- _About this exercise_:
Search the records for the string "agent" and return each line that has it.

- _Provided records_:
-----

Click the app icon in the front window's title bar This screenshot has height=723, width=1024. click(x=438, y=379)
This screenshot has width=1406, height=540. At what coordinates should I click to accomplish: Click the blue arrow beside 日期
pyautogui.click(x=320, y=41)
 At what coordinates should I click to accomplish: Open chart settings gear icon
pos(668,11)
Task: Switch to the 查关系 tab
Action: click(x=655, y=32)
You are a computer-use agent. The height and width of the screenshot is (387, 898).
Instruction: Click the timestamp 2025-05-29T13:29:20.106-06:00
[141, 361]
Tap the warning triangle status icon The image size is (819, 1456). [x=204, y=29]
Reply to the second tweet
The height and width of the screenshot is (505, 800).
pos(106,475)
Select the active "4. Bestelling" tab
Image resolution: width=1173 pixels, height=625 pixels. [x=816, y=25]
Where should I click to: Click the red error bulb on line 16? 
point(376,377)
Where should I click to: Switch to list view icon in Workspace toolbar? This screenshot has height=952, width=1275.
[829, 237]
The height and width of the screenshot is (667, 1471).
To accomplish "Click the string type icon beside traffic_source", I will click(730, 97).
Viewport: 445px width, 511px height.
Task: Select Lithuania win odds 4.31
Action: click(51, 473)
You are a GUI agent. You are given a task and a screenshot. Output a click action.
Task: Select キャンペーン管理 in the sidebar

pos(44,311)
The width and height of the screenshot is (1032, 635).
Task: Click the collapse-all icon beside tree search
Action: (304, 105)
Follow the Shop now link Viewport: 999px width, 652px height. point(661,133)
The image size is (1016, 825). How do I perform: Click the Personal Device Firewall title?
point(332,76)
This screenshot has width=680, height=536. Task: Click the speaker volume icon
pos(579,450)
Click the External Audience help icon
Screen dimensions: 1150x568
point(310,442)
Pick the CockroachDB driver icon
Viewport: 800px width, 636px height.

-----

- _Task response_:
You are a computer-use agent. The height and width of the screenshot is (387, 898).
You are a GUI agent. You are given a task and a screenshot. Output a click action.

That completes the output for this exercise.